Dialog “Ekonomi Inklusif' ini juga menghadirkan 11 (sebelas) orang panelis yaitu: Deputi Bidang Koordinasi Ekonomi Makro dan Keuangan, Kemenko Perekonomian RI; Kepala Departemen Pengembangan UMKM dan Perlindungan Konsumen, wakil KADIN, Traveloka, Bukalapak, CEO Genashtim Malaysia, Direktur Micro-Finance Center BRI, wakil Bank Indonesia; UNDP Resident Representative; Rektor Universitas Islam Indonesia (UII) dan Universitas Gadjah Mada (UGM). Sedangkan yang bertindak sebagai moderator Panel dialog adalah Sekjen HIPMI. 

“Demokrasi tanpa pemenuhan kebutuhan ekonomi akan sulit berkembang" demikian kata Iskandar Simorangkir, Deputi Kemenko Perekonomian dalam pembahasan diskusi. 

Pada dasarnya semua pihak menegaskan pentingnya ekonomi inklusif sebagai usaha untuk pemenuhan kesejahteraan. Dialog dalam BDF yang mengangkat tema ekonomi inklusif dianggap tepat mengingat munculnya gejolak akibat ketimpangan ekonomi di sejumlah negara dan menurunnya pertumbuhan ekonomi global. 

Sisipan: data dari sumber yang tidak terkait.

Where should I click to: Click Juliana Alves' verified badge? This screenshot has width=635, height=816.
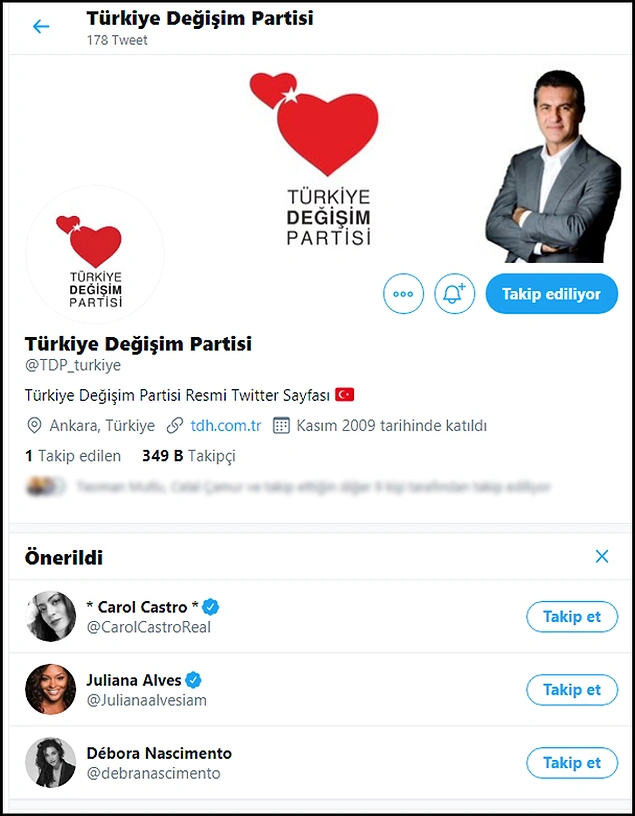tap(193, 680)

Para pembicara menyampaikan berbagai tantangan dan hambatan dalam perwujudan ekonomi inklusif, antara lain jangkauan geografis, akses pendidikan yang terbatas, meningkatnya ketimpangan, serta pembangunan yang cenderung hanya terkonsentrasi di pusat-pusat ekonomi. 

Panel Ekonomi Inklusif ini juga menyimpulkan saran-saran untuk terwujudnya ekonomi yang inklusif. Beberapa saran tersebut yaitu perlunya pemerataan pembangunan infrastruktur di daerah non-pusat ekonomi, pemanfaatan teknologi, dan peningkatan akses terhadap sistem pendidikan. 

Direktur UNDP Indonesia, Christophe Bahuet, mengatakan, “ekonomi kreatif memegang peranan yang penting dalam memperluas inklusivitas pembangunan." Ekonomi kreatif yang terus dipromosikan Indonesia telah disambut sangat positif dengan disahkannya suatu resolusi pada Sidang Majelis PBB di New York. 

Bagas Adhadirgha, Sekjen HIPMI selaku moderator, menyimpulkan antara lain perlunya membangun ekosistem ekonomi inklusif dengan berbagai pihak, baik kalangan pemerintah, swasta, akademisi maupun pemangku kepentingan lainnya. Hal tersebut agar kebijakan yang dikeluarkan dapat dipahami dan diimplementasi secara bersama. 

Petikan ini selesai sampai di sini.